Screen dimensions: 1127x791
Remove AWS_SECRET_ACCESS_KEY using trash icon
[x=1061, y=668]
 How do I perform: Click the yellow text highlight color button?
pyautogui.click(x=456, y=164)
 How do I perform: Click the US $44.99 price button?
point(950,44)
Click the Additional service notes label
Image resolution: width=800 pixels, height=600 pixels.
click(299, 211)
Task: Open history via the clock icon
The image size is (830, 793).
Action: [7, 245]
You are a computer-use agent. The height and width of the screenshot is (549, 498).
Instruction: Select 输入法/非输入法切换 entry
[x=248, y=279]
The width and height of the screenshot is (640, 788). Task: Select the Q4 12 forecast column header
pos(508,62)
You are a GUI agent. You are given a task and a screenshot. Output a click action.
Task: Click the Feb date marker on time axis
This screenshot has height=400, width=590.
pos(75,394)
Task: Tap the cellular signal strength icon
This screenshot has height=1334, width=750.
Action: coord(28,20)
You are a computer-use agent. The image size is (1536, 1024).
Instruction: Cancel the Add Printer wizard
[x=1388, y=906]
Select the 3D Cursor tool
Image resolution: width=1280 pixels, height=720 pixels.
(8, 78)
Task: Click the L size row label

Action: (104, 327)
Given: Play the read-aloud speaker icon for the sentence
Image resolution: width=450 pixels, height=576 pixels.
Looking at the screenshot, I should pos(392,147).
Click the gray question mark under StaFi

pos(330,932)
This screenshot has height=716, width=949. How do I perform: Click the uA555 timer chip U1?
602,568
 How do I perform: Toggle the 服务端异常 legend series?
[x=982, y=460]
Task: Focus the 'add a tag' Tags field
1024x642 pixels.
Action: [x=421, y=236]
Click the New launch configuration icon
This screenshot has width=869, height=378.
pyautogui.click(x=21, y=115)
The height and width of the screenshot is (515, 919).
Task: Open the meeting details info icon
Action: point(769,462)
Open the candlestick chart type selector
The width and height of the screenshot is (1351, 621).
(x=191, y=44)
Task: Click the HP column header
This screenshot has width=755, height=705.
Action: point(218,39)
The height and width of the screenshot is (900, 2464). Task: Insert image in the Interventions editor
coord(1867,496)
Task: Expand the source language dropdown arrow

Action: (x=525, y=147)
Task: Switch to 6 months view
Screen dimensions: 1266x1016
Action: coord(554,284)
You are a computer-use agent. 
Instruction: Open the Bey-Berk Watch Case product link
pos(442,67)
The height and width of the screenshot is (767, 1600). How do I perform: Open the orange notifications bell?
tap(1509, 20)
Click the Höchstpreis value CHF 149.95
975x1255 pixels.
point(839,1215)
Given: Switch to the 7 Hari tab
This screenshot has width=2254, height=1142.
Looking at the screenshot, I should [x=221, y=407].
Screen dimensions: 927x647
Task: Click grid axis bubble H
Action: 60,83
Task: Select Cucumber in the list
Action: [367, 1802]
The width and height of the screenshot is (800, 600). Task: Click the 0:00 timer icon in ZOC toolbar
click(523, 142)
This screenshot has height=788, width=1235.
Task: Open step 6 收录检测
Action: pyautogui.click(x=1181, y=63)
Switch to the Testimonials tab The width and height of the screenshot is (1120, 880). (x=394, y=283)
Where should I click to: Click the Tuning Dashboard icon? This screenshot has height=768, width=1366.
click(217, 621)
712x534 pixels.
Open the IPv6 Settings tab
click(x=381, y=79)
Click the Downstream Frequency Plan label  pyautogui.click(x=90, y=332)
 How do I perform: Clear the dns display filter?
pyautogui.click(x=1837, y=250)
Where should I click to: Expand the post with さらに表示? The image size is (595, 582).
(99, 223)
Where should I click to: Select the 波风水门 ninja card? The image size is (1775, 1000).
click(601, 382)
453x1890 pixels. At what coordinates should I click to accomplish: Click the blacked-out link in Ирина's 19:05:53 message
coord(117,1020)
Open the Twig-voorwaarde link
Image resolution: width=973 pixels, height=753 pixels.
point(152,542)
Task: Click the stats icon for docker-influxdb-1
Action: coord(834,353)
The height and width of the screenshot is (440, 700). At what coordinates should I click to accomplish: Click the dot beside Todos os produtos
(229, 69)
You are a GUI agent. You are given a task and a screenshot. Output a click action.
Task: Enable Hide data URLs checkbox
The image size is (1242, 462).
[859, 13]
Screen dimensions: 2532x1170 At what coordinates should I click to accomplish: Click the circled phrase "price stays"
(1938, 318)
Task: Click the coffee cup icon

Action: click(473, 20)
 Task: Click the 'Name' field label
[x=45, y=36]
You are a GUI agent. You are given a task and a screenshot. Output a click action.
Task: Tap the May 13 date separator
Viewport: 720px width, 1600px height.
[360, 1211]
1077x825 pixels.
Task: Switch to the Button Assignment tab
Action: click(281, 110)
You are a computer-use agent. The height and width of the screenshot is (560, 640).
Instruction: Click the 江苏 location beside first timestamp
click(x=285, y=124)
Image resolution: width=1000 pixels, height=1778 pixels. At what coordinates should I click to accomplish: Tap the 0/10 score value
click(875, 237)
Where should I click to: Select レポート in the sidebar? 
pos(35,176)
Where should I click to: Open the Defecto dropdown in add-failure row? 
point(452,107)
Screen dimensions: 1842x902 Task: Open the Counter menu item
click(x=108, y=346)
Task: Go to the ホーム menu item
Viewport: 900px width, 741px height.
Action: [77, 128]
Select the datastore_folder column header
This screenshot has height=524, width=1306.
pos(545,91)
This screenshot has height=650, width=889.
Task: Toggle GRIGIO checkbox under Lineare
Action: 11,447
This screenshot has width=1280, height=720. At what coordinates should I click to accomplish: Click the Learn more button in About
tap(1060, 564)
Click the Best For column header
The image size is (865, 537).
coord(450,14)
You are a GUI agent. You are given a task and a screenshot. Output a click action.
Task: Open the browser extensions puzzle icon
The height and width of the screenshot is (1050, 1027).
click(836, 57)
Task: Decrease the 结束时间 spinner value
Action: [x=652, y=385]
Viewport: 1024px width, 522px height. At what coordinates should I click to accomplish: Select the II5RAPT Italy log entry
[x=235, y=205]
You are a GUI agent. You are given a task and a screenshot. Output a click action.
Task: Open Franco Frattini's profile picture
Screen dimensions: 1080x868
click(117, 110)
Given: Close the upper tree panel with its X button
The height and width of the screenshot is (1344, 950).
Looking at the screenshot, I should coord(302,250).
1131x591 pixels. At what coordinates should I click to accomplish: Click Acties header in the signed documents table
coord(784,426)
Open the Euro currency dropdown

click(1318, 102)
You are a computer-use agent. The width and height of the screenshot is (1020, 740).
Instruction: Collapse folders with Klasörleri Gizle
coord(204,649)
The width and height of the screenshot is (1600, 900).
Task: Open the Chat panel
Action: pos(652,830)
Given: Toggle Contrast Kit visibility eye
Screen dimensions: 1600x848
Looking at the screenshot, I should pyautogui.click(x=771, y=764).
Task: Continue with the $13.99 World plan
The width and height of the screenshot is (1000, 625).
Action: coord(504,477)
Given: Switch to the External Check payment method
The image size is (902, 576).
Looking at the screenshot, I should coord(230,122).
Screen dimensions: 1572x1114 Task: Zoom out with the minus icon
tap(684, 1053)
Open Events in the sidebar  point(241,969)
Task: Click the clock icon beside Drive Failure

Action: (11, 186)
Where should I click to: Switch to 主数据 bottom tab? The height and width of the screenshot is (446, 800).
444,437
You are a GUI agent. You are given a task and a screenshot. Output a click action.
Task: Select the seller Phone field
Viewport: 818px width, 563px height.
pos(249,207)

◇ ◇ ◇ ◇ ◇

Your task is an exact transcription of every line above.

Screen dimensions: 1127x791
Remove AWS_SECRET_ACCESS_KEY using trash icon
[x=1061, y=668]
 How do I perform: Click the yellow text highlight color button?
pyautogui.click(x=456, y=164)
 How do I perform: Click the US $44.99 price button?
point(950,44)
Click the Additional service notes label
Image resolution: width=800 pixels, height=600 pixels.
click(299, 211)
Task: Open history via the clock icon
The image size is (830, 793).
Action: [7, 245]
You are a computer-use agent. The height and width of the screenshot is (549, 498).
Instruction: Select 输入法/非输入法切换 entry
[x=248, y=279]
The width and height of the screenshot is (640, 788). Task: Select the Q4 12 forecast column header
pos(508,62)
You are a GUI agent. You are given a task and a screenshot. Output a click action.
Task: Click the Feb date marker on time axis
This screenshot has height=400, width=590.
pos(75,394)
Task: Tap the cellular signal strength icon
This screenshot has height=1334, width=750.
Action: coord(28,20)
You are a computer-use agent. The image size is (1536, 1024).
Instruction: Cancel the Add Printer wizard
[x=1388, y=906]
Select the 3D Cursor tool
Image resolution: width=1280 pixels, height=720 pixels.
(8, 78)
Task: Click the L size row label

Action: (104, 327)
Given: Play the read-aloud speaker icon for the sentence
Image resolution: width=450 pixels, height=576 pixels.
Looking at the screenshot, I should pos(392,147).
Click the gray question mark under StaFi

pos(330,932)
This screenshot has height=716, width=949. How do I perform: Click the uA555 timer chip U1?
602,568
 How do I perform: Toggle the 服务端异常 legend series?
[x=982, y=460]
Task: Focus the 'add a tag' Tags field
1024x642 pixels.
Action: [x=421, y=236]
Click the New launch configuration icon
This screenshot has width=869, height=378.
pyautogui.click(x=21, y=115)
The height and width of the screenshot is (515, 919).
Task: Open the meeting details info icon
Action: point(769,462)
Open the candlestick chart type selector
The width and height of the screenshot is (1351, 621).
(x=191, y=44)
Task: Click the HP column header
This screenshot has width=755, height=705.
Action: point(218,39)
The height and width of the screenshot is (900, 2464). Task: Insert image in the Interventions editor
coord(1867,496)
Task: Expand the source language dropdown arrow

Action: (x=525, y=147)
Task: Switch to 6 months view
Screen dimensions: 1266x1016
Action: coord(554,284)
You are a computer-use agent. 
Instruction: Open the Bey-Berk Watch Case product link
pos(442,67)
The height and width of the screenshot is (767, 1600). How do I perform: Open the orange notifications bell?
tap(1509, 20)
Click the Höchstpreis value CHF 149.95
975x1255 pixels.
point(839,1215)
Given: Switch to the 7 Hari tab
This screenshot has width=2254, height=1142.
Looking at the screenshot, I should [x=221, y=407].
Screen dimensions: 927x647
Task: Click grid axis bubble H
Action: 60,83
Task: Select Cucumber in the list
Action: [367, 1802]
The width and height of the screenshot is (800, 600). Task: Click the 0:00 timer icon in ZOC toolbar
click(523, 142)
This screenshot has height=788, width=1235.
Task: Open step 6 收录检测
Action: pyautogui.click(x=1181, y=63)
Switch to the Testimonials tab The width and height of the screenshot is (1120, 880). (x=394, y=283)
Where should I click to: Click the Tuning Dashboard icon? This screenshot has height=768, width=1366.
click(217, 621)
712x534 pixels.
Open the IPv6 Settings tab
click(x=381, y=79)
Click the Downstream Frequency Plan label  pyautogui.click(x=90, y=332)
 How do I perform: Clear the dns display filter?
pyautogui.click(x=1837, y=250)
Where should I click to: Expand the post with さらに表示? The image size is (595, 582).
(99, 223)
Where should I click to: Select the 波风水门 ninja card? The image size is (1775, 1000).
click(601, 382)
453x1890 pixels. At what coordinates should I click to accomplish: Click the blacked-out link in Ирина's 19:05:53 message
coord(117,1020)
Open the Twig-voorwaarde link
Image resolution: width=973 pixels, height=753 pixels.
point(152,542)
Task: Click the stats icon for docker-influxdb-1
Action: coord(834,353)
The height and width of the screenshot is (440, 700). At what coordinates should I click to accomplish: Click the dot beside Todos os produtos
(229, 69)
You are a GUI agent. You are given a task and a screenshot. Output a click action.
Task: Enable Hide data URLs checkbox
The image size is (1242, 462).
[859, 13]
Screen dimensions: 2532x1170 At what coordinates should I click to accomplish: Click the circled phrase "price stays"
(1938, 318)
Task: Click the coffee cup icon

Action: click(473, 20)
 Task: Click the 'Name' field label
[x=45, y=36]
You are a GUI agent. You are given a task and a screenshot. Output a click action.
Task: Tap the May 13 date separator
Viewport: 720px width, 1600px height.
[360, 1211]
1077x825 pixels.
Task: Switch to the Button Assignment tab
Action: click(281, 110)
You are a computer-use agent. The height and width of the screenshot is (560, 640).
Instruction: Click the 江苏 location beside first timestamp
click(x=285, y=124)
Image resolution: width=1000 pixels, height=1778 pixels. At what coordinates should I click to accomplish: Tap the 0/10 score value
click(875, 237)
Where should I click to: Select レポート in the sidebar? 
pos(35,176)
Where should I click to: Open the Defecto dropdown in add-failure row? 
point(452,107)
Screen dimensions: 1842x902 Task: Open the Counter menu item
click(x=108, y=346)
Task: Go to the ホーム menu item
Viewport: 900px width, 741px height.
Action: [77, 128]
Select the datastore_folder column header
This screenshot has height=524, width=1306.
pos(545,91)
This screenshot has height=650, width=889.
Task: Toggle GRIGIO checkbox under Lineare
Action: 11,447
This screenshot has width=1280, height=720. At what coordinates should I click to accomplish: Click the Learn more button in About
tap(1060, 564)
Click the Best For column header
The image size is (865, 537).
coord(450,14)
You are a GUI agent. You are given a task and a screenshot. Output a click action.
Task: Open the browser extensions puzzle icon
The height and width of the screenshot is (1050, 1027).
click(836, 57)
Task: Decrease the 结束时间 spinner value
Action: [x=652, y=385]
Viewport: 1024px width, 522px height. At what coordinates should I click to accomplish: Select the II5RAPT Italy log entry
[x=235, y=205]
You are a GUI agent. You are given a task and a screenshot. Output a click action.
Task: Open Franco Frattini's profile picture
Screen dimensions: 1080x868
click(117, 110)
Given: Close the upper tree panel with its X button
The height and width of the screenshot is (1344, 950).
Looking at the screenshot, I should coord(302,250).
1131x591 pixels. At what coordinates should I click to accomplish: Click Acties header in the signed documents table
coord(784,426)
Open the Euro currency dropdown

click(1318, 102)
You are a computer-use agent. The width and height of the screenshot is (1020, 740).
Instruction: Collapse folders with Klasörleri Gizle
coord(204,649)
The width and height of the screenshot is (1600, 900).
Task: Open the Chat panel
Action: pos(652,830)
Given: Toggle Contrast Kit visibility eye
Screen dimensions: 1600x848
Looking at the screenshot, I should pyautogui.click(x=771, y=764).
Task: Continue with the $13.99 World plan
The width and height of the screenshot is (1000, 625).
Action: coord(504,477)
Given: Switch to the External Check payment method
The image size is (902, 576).
Looking at the screenshot, I should coord(230,122).
Screen dimensions: 1572x1114 Task: Zoom out with the minus icon
tap(684, 1053)
Open Events in the sidebar  point(241,969)
Task: Click the clock icon beside Drive Failure

Action: (11, 186)
Where should I click to: Switch to 主数据 bottom tab? The height and width of the screenshot is (446, 800).
444,437
You are a GUI agent. You are given a task and a screenshot. Output a click action.
Task: Select the seller Phone field
Viewport: 818px width, 563px height.
pos(249,207)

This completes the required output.